La tormenta
Por el pinar de las brujas, tierra honda, troncos gigantes, cielo amenazador, donde la fronda centenaria más que brindarte protección parecía aliarse maléfica con la tormenta, el primer trueno rompió aún lejano, al cual fueron impulsando otros, como masa de aquellas piedras oscuras desprendida de sus cimas y torrenteras, rodándole y rodando con él montaña abajo. ¿En quién brotó primero el sobresalto que contagió al compañero, en ti o en tu caballo?
De siglos atrás volvía a la conciencia un recelo ancestral ante aquello que no era imposible considerar, en su fragor y su violencia, como cólera de la creación y su dios escondido, emparejando el instinto elemental del ser con las fuerzas elementales de la tierra.
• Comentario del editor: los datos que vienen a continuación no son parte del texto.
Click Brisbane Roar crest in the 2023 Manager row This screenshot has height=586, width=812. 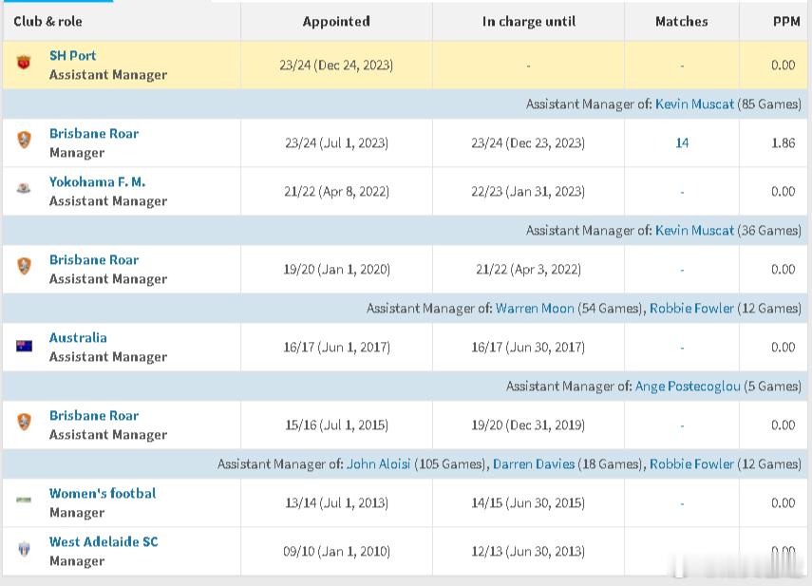pos(24,140)
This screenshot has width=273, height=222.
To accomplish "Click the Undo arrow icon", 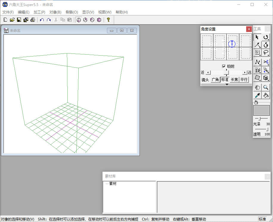I will click(42, 20).
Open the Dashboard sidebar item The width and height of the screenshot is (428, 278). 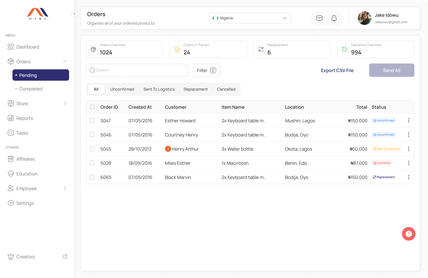[x=27, y=47]
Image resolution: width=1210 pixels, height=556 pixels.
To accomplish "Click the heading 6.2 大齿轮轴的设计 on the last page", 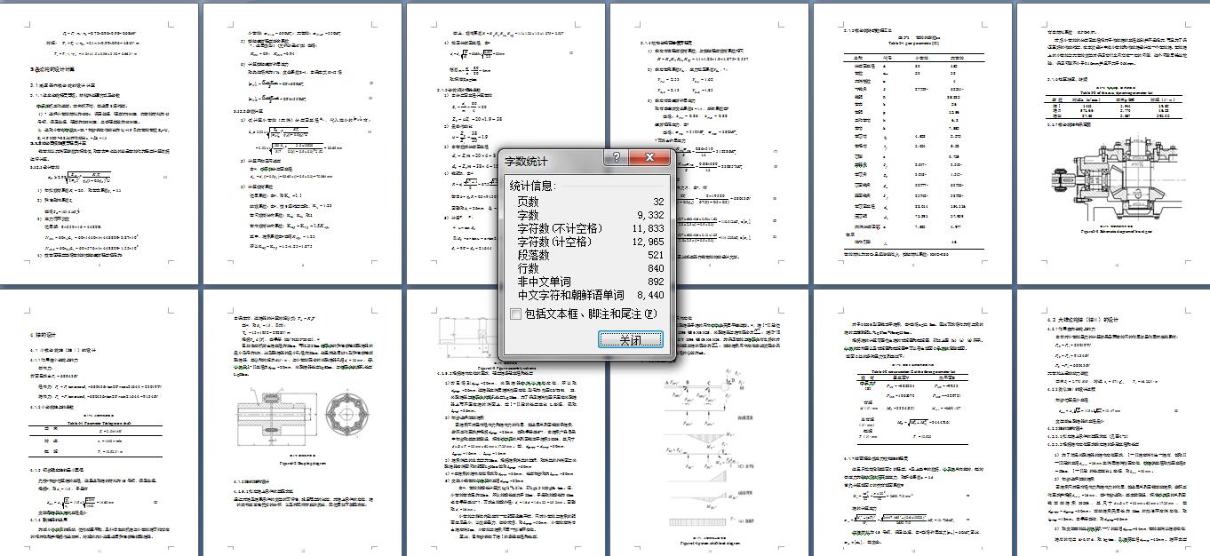I will [x=1084, y=318].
Todo venía allí a corroborar la leyenda de tantas reuniones sabáticas por aquel pinar, fuese accidental, como el tronar y el relampaguear, fuese consustancial, como lo enriscado y ceñudo del paraje.
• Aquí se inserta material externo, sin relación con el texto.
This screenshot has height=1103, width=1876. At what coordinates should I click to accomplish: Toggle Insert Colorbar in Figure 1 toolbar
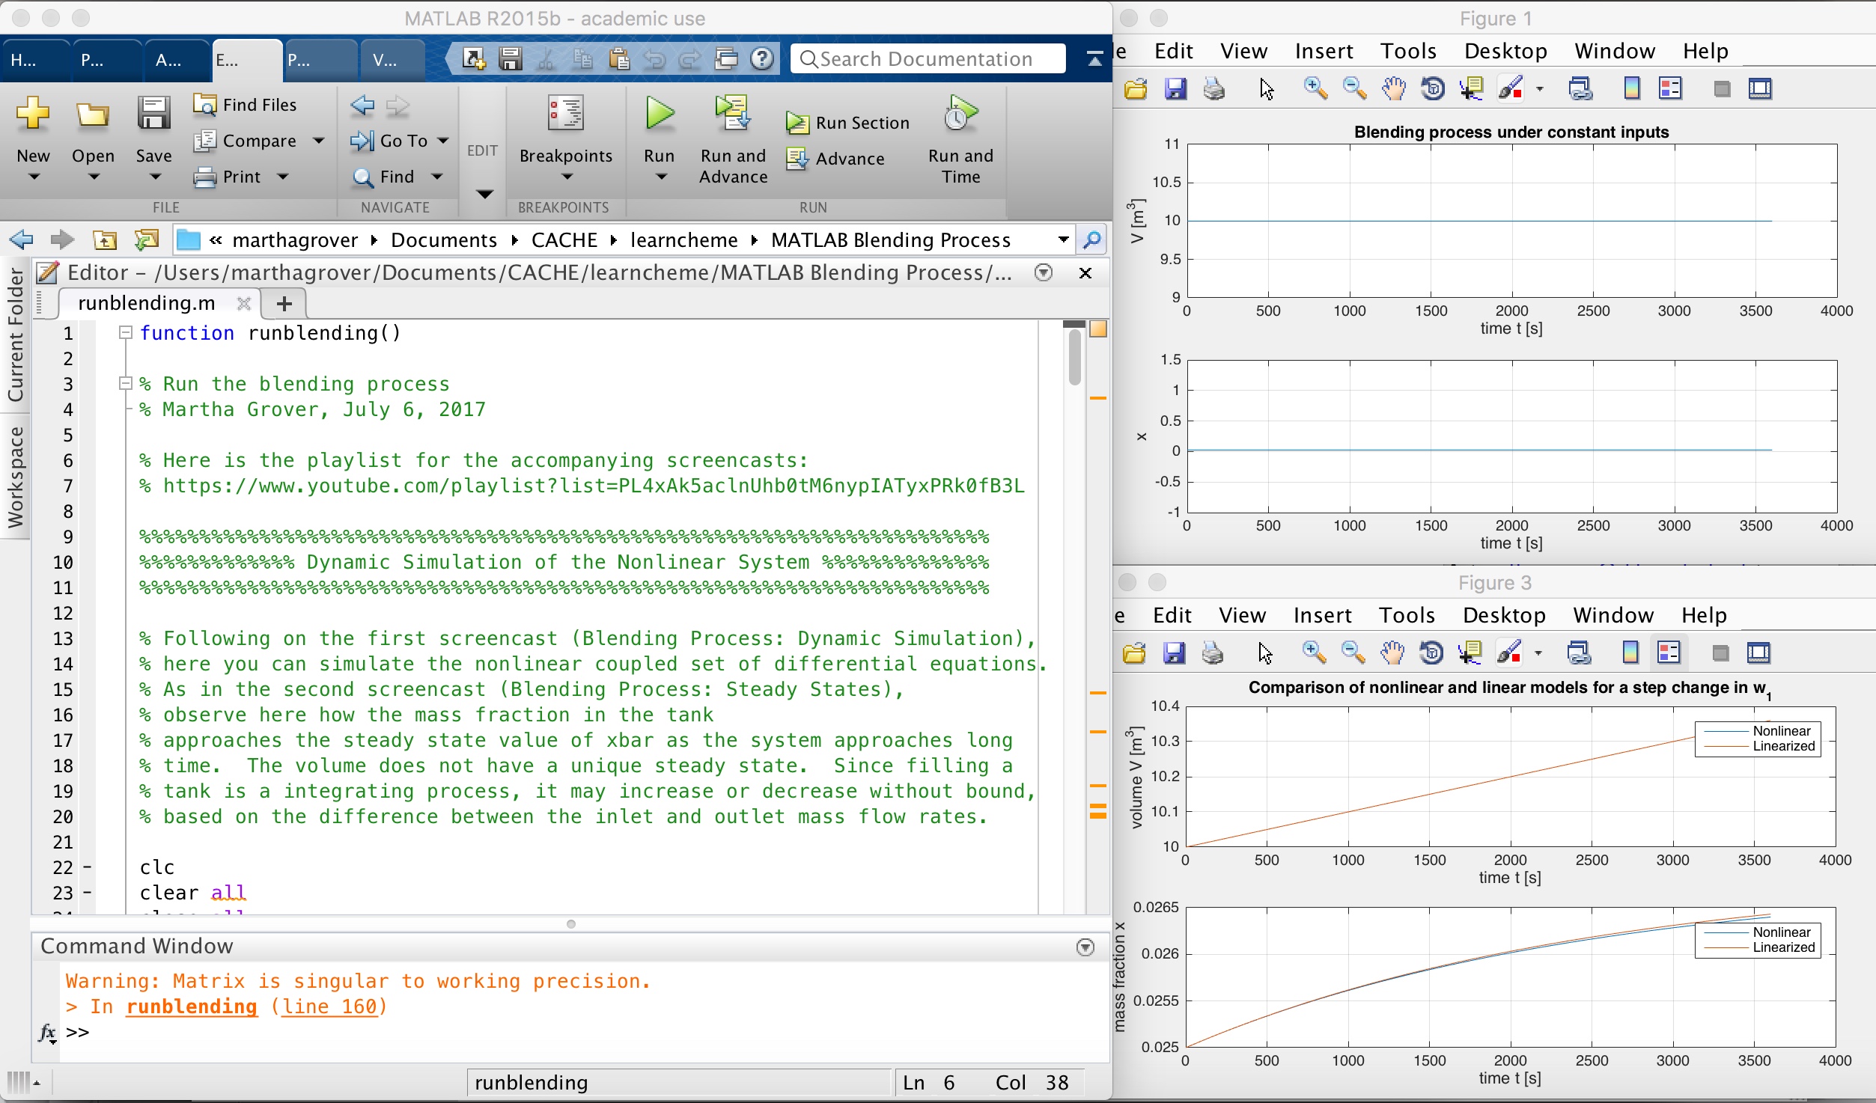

La lluvia, abatida con fuerza, tornaba inútil aun el cobijo de los troncos más frondosos, porque su masa argentada pasaba las ramas, para luego, al tocar la tierra, dividirse en vetas fragmentarias ladera abajo. Mejor parecía escapar con ella que no aguardarla inmóvil, como si la rapidez de la carrera pudiera dejar atrás de su caballo al trueno y al aguacero. Pero fueron ellos quienes te dejaron adelantarles, amainando ya desde las crestas, en tanto el cielo hosco, allá por una hendidura entre las nubes, libertaba un vapor amarillento.
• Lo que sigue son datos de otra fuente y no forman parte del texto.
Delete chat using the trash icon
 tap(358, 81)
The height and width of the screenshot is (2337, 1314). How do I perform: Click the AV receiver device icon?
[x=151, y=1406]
Todo se aquietó al aparecer la luz poniente, aunque con pausa agreste de indecible encanto todavía se escuchara el rumor de las gotas rezagadas, cayendo desde el borde de las hojas a tierra, que ahíta de agua cedía bajo los cascos del caballo. Y con la luz se alzó el canto de un cuco, al que pronto respondió otro, o el eco mismo, sus intervalos de diálogo alado cruzando a través del atardecer, hasta unirse fulgor y silbo dentro del aire con una misma causalidad, así como antes se unieron por él relámpago y trueno.
Entonces descabalgaste nuevamente, esta vez no para esperar la tormenta sino para despedirla y contemplar entre las cosas aquel renacer de un sosiego al cual el hombre parecía ajeno, pero que sin duda las brujas, dadivosas un momento con el viandante de su pinar, te permitían vivir y conocer antes de regresar al pueblo y a las gentes, aún sobresaltado, húmedo y dichoso.